* TASK GOAL: Scan the records for the string "arrow" and copy every line that holds it.

* SOURCE MATERIAL:
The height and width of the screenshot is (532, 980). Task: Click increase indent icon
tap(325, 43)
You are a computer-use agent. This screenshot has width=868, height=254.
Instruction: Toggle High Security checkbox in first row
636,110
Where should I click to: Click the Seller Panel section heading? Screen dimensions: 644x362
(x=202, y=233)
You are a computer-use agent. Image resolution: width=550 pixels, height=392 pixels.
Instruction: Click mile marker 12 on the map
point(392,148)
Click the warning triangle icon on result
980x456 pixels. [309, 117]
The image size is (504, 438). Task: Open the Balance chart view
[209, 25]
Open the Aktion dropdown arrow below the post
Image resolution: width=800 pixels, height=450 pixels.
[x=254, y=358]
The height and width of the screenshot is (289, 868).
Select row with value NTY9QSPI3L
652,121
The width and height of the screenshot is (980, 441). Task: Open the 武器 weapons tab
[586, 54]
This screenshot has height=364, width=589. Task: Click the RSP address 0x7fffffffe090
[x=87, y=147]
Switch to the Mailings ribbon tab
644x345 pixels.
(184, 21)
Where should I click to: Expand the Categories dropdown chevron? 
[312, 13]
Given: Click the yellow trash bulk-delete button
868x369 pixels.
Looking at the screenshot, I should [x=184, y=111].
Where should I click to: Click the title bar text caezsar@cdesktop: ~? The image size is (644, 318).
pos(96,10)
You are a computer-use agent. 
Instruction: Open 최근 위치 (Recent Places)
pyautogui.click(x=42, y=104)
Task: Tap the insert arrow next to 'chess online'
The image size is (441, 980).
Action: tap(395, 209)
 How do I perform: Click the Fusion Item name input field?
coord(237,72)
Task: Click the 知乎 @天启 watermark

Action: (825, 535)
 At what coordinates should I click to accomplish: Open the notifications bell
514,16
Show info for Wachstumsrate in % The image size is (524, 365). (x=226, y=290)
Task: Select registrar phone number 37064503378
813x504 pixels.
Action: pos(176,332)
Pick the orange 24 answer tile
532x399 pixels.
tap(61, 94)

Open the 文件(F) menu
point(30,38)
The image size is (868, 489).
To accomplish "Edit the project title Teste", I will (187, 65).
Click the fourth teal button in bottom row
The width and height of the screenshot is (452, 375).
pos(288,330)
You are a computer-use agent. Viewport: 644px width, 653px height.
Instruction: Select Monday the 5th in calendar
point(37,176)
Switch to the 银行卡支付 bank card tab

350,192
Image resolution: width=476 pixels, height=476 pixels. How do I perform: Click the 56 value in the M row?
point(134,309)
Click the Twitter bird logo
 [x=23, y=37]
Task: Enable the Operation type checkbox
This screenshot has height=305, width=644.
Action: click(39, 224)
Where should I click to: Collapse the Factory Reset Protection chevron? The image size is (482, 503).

* EXERCISE ANSWER:
Open the Aktion dropdown arrow below the post
Task: Tap the insert arrow next to 'chess online'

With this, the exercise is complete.